In response, a growing number of miners chose to adjust down offers more steeply to spur sales, yet multiple sources reported still tepid appetite from the downstream.

One Shanxi-based miner source confirmed little to no improvement in sales after price reductions. "Some buyers do not consider procurement for coking coal at all, especially as the market is declining," he said, noting a gradual stock accumulation.

Some washing plants were also under pressure to move inventories. "If we don't lower prices, no one's willing to buy," said a source with a Shanxi-based washing plant.

As of November 26, raw coking coal stocks at 363 mines under 138 enterprises contributing to Sxcoal's weekly survey stood at 2.08 million tonnes, the highest level in two months. The volume was up 6.3% week on week and marks a four-week winning streak.

The inventory of washed coking coal at these surveyed mines increased 10.5% from a week ago to 1.65 million tonnes, the highest since end-September, Sxcoal data showed.

Recent softness in online auctions confirmed the extent of market lethargy. Sluggish buying resulted in high unsold rates this week, with most concluded deals at lower prices compared to previous levels.

On November 27, a large miner in Qipanjing of Inner Mongolia started an auction of high-ash fat coal (S 0.8%, A 15%) at 980 yuan/t and traded at 1,000 yuan/t, down 20 yuan/t from November 24, Sxcoal learned. The miner also sold low-sulfur fat coal (S 0.8%, A 12%) 20 yuan/t lower at 1,120 yuan/t, with the starting price of 1,110 yuan/t.
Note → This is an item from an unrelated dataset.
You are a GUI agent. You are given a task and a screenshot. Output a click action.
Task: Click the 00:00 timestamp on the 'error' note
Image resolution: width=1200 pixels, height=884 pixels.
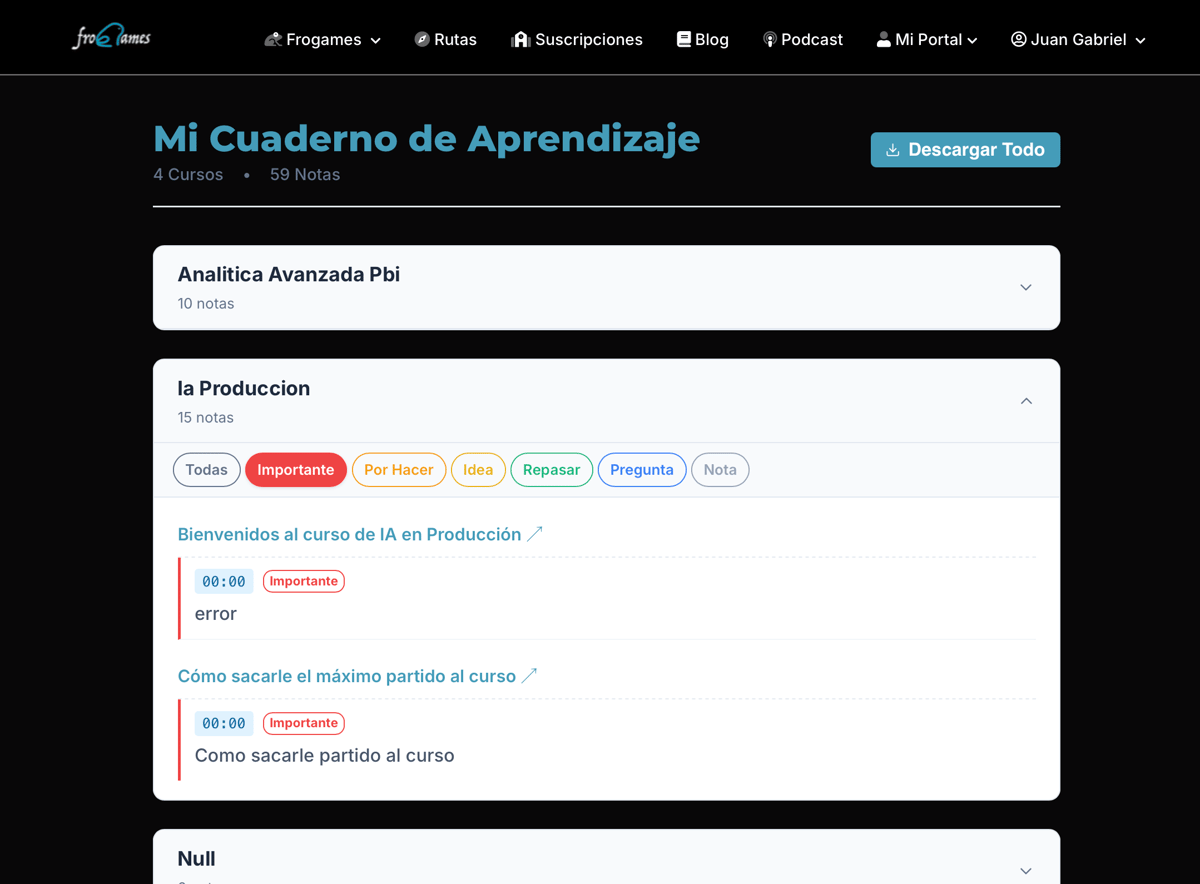tap(223, 581)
In addition, negotiations regarding mid- to long-term coking coal supply contracts for December and 2026 were still ongoing in China, sources said.

Weak import appetite

The import market reflected the domestic weakness. At China's Ganqimaodu border port, Mongolian coal transactions were muted due to widespread end-user prudence. Mongolian 5# raw coking coal remained weakly priced at some 1,000 yuan/t, ex-stock with VAT, with recent deals ranging 980-1,020 yuan/t, according to sources.

At northern ports, Russian Inagli fat coal was offered at 1,150-1,160 yuan/t, ex-stock with VAT, but actual transaction volumes were thin. A portside trader source remarked that "market sentiment is still bearish" and that even at discounted levels, buyers remain hesitant.

Meanwhile, Australian premium coal lost its price edge compared to the Chinese comparable. The price of Linfen and Changzhi low-sulfur primary coking coal (S 0.5%, G 80-85) in Shanxi was 7.49 yuan/t ($1/t) lower than the similar-quality Australian hard coking coal on a delivered to Tangshan basis, according to Sxcoal calculations.

Prices of forward-delivery Australian premium cargoes were supported in the seaborne market by the limited availability, tighter supply expectations, and a slight pickup in demand from Indian end users.